Recensement agricole du Finistère : premières tendances

Un élevage hors-sol fortement implanté

Entre 2000 et 2010, le nombre d’exploitations agricoles finistériennes, à dimension professionnelle, diminue de 26 %. Il en reste 6 200 d’une taille économique dite « moyenne » ou « grande », correspondant à un potentiel de production d’au moins 25 000 euros par an. Elles concentrent 95 % de la SAU du département, et chacune d’elles dispose, en moyenne, d’une SAU de 59 ha (31 % de plus qu’en 2000).

La spécialisation la plus répandue dans le Finistère reste la production laitière. L’orientation « bovins lait » regroupe 34 % des exploitations du secteur professionnel, occupe 41 % de la SAU, et mobilise 25 % des UTA. La main-d’oeuvre est essentiellement familiale avec en moyenne 1,8 UTA par exploitation. Ces structures spécialisées ont une SAU moyenne de 72 ha. Elles détiennent 16 % du cheptel régional de vaches laitières. Depuis 10 ans, 26 % des exploitations « bovins lait » ont disparu. Il s’agit d’une baisse moins importante que celle constatée dans les autres départements bretons (- 32 % en moyenne régionale). Les élevages hors-sol sont très fortement implantés dans le Finistère. Ils se caractérisent par des structures de grande taille qui nécessitent une main d’oeuvre importante à forte proportion salariale. Les exploitations porcines représentent 15 % des structures. Elles détiennent 27 % des capacités bretonnes utilisées pour l’engraissement des porcs. Ce type de production mobilise davantage de main-d’oeuvre qu’il ya 10 ans. Chaque exploitation utilise en moyenne 2,6 UTA en 2010, contre 2,2 UTA en 2000. Les exploitations avicoles concernent 9 % des structures. Elles concentrent 23 % des surfaces en bâtiments de volailles de chair et 35 % des effectifs de la région. La production avicole nécessite moins de main-d’oeuvre que la production porcine (1,9 UTA par exploitation). Depuis 2000, le département a perdu 20 % des exploitations porcines et davantage d’exploitations avicoles (- 30 %).
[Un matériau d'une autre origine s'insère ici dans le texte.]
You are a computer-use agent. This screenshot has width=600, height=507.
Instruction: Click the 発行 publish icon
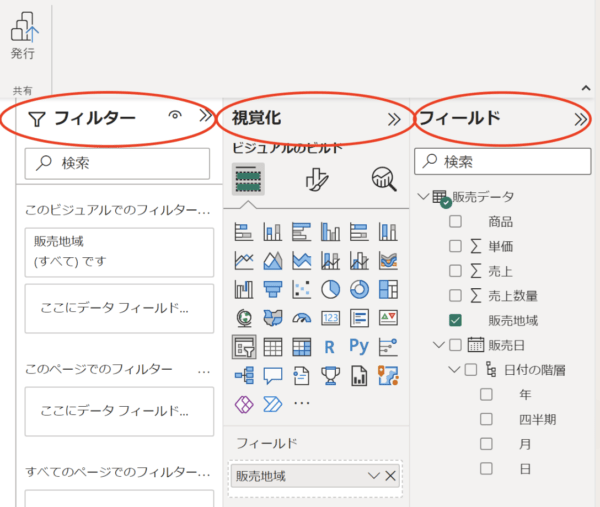pos(24,27)
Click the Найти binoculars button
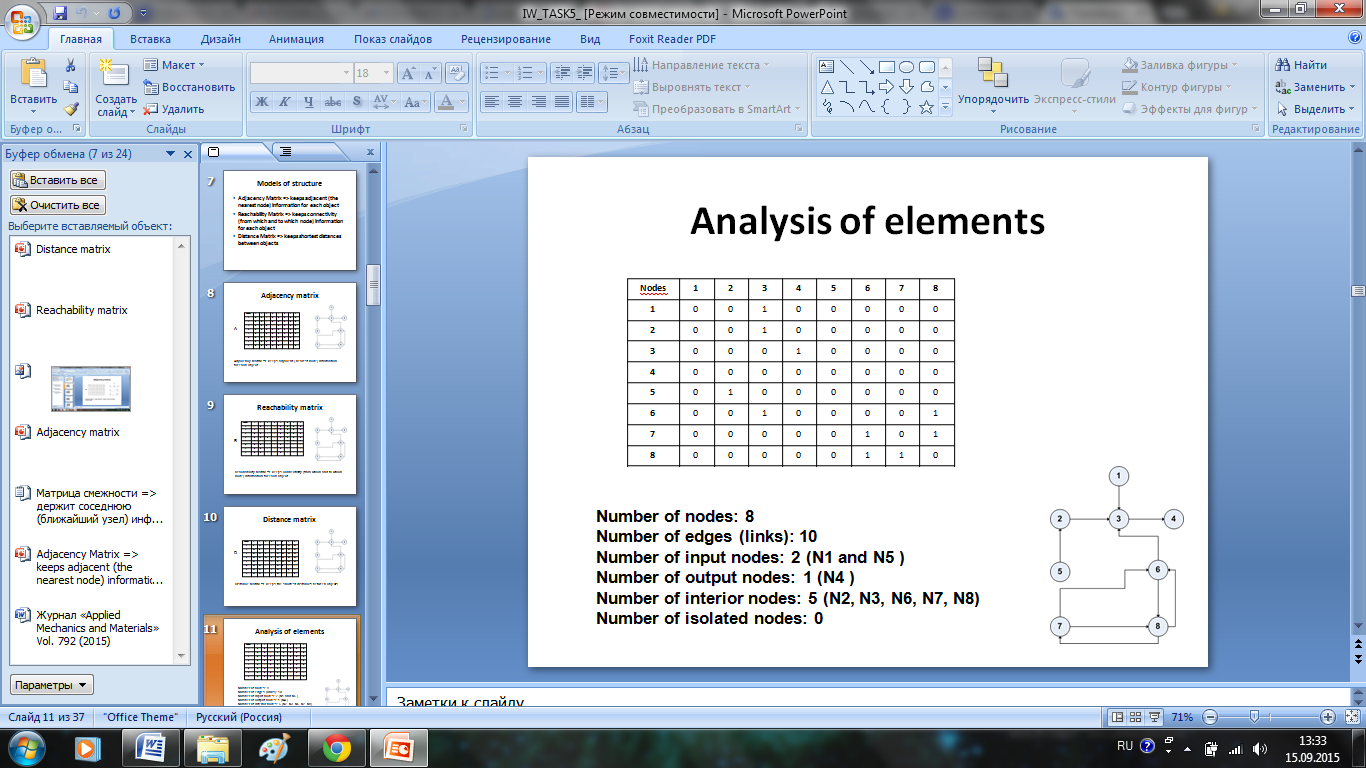 point(1300,65)
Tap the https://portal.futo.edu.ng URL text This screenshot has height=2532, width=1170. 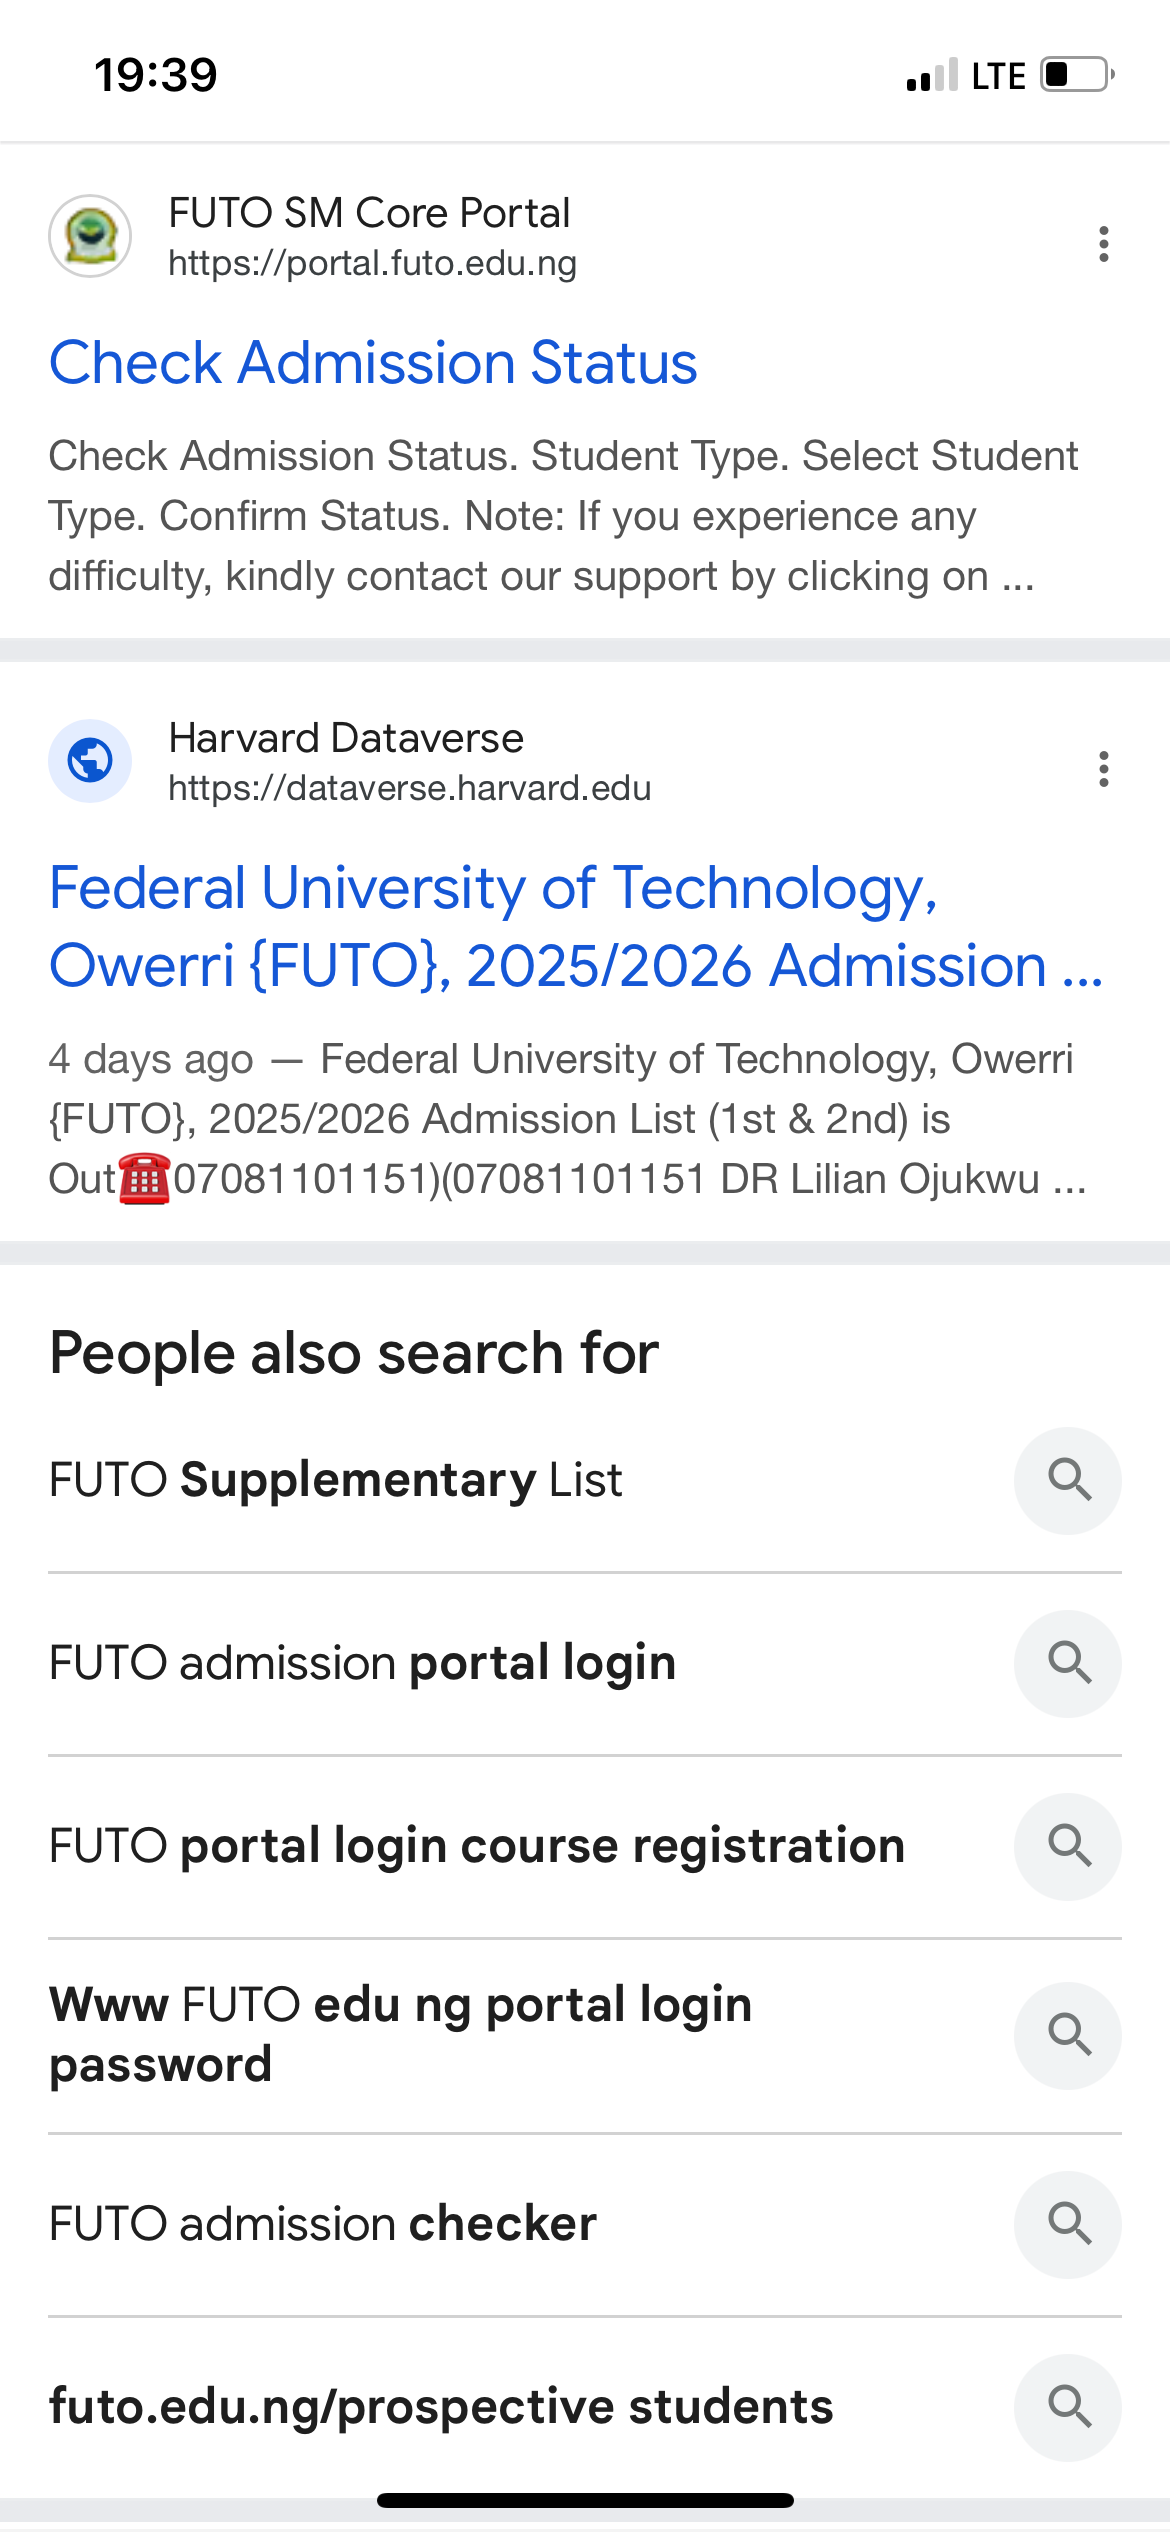coord(372,263)
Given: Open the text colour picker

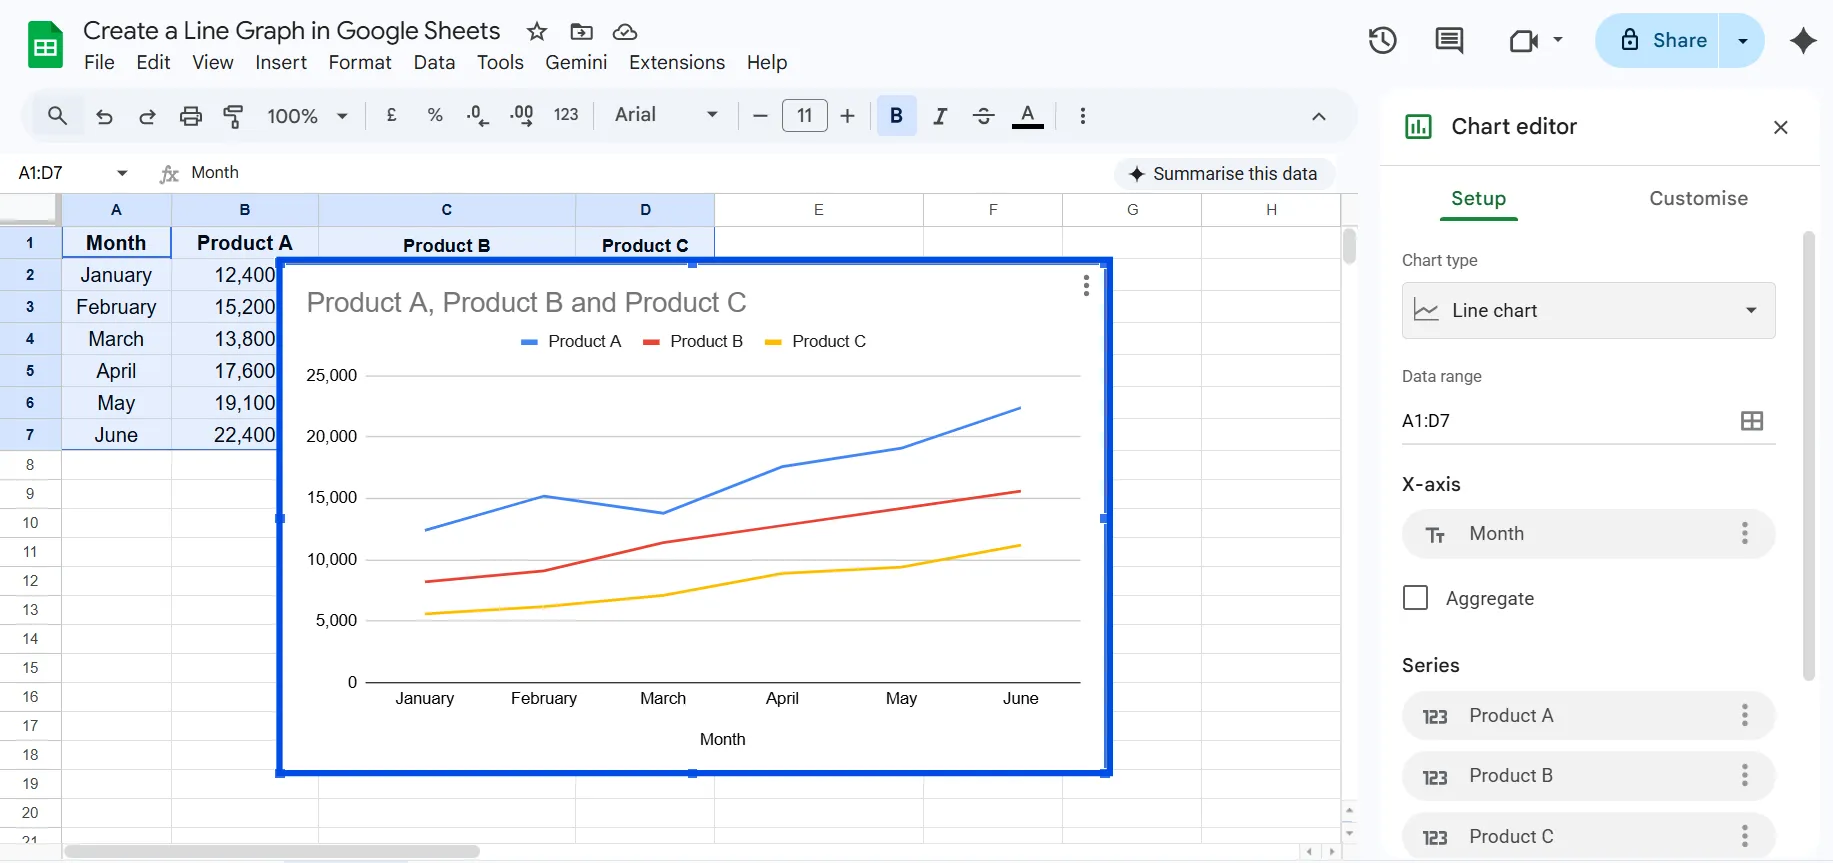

Dans le domaine de la production végétale, les principales cultures sont orientées vers l’alimentation animale. Ainsi, lors de la campagne agricole 2009-2010, 57 % de la SAU était occupée par des cultures fourragères ou par des surfaces toujours en herbe et 32 % par des céréales. Alors que le nombre d’exploitations spécialisées en « grandes cultures» s’est maintenu ou a progressé dans les autres départements, il a chuté de 18 % dans le Finistère. Ce secteur regroupe encore en 2010, 14 % des exploitations moyennes ou grandes et 14 % des UTA.

Le Finistère se distingue également par ses productions légumières. Il concentre 43 % des surfaces régionales, réparties entre des cultures sous serres (tomates) et des légumes de pleinchamp. Les exploitations spécialisées en « maraîchage et horticulture » représentent 7 % des structures. Cette activité, exigeante en main-d’oeuvre, utilise en moyenne 7,5 UTA par exploitation.